TASK DIRECTIONS: In the records below, find the line containing "The height and width of the screenshot is (1122, 1638).", then reproduce that line and every one after it to the end, exactly and alone.

DATASET CONTENT:
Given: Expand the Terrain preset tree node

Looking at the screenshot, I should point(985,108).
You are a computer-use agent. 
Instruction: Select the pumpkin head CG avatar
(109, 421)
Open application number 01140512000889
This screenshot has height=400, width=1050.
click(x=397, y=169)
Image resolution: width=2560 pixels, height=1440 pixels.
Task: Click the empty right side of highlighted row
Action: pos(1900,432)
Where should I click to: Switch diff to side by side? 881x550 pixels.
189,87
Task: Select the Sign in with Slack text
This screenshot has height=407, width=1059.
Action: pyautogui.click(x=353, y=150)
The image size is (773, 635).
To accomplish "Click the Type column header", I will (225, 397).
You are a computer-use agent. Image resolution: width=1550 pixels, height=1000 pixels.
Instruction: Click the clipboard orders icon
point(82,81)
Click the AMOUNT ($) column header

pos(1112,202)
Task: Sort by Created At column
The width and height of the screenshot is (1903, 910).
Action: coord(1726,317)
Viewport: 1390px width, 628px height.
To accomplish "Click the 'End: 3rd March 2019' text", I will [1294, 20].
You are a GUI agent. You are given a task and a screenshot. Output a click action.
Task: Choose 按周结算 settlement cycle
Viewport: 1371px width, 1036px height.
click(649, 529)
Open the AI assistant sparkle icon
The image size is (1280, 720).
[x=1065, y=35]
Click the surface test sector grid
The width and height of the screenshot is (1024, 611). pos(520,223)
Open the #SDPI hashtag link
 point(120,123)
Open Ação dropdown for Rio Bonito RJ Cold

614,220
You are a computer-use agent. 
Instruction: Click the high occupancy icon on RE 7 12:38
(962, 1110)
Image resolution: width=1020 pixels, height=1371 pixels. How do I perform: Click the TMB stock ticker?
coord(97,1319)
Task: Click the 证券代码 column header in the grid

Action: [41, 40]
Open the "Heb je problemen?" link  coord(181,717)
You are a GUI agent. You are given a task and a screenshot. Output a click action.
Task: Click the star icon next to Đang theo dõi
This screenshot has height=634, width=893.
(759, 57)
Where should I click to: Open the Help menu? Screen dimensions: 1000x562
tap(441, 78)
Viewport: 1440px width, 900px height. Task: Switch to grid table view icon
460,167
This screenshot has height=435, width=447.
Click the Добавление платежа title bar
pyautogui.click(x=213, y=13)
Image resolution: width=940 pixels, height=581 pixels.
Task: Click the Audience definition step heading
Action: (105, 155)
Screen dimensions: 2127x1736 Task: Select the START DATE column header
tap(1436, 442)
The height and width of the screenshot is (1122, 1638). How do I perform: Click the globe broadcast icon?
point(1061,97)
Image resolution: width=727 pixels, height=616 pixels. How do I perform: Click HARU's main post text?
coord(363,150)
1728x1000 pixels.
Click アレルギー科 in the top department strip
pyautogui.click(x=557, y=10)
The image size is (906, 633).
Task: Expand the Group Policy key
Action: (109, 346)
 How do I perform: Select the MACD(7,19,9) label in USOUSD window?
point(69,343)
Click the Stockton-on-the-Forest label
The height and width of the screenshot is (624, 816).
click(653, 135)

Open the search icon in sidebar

SOLUTION BELOW:
The height and width of the screenshot is (1122, 1638). How do I perform: Click the globe broadcast icon?
point(1061,97)
Image resolution: width=727 pixels, height=616 pixels. How do I perform: Click HARU's main post text?
coord(363,150)
1728x1000 pixels.
Click アレルギー科 in the top department strip
pyautogui.click(x=557, y=10)
The image size is (906, 633).
Task: Expand the Group Policy key
Action: (109, 346)
 How do I perform: Select the MACD(7,19,9) label in USOUSD window?
point(69,343)
Click the Stockton-on-the-Forest label
The height and width of the screenshot is (624, 816).
click(653, 135)

Open the search icon in sidebar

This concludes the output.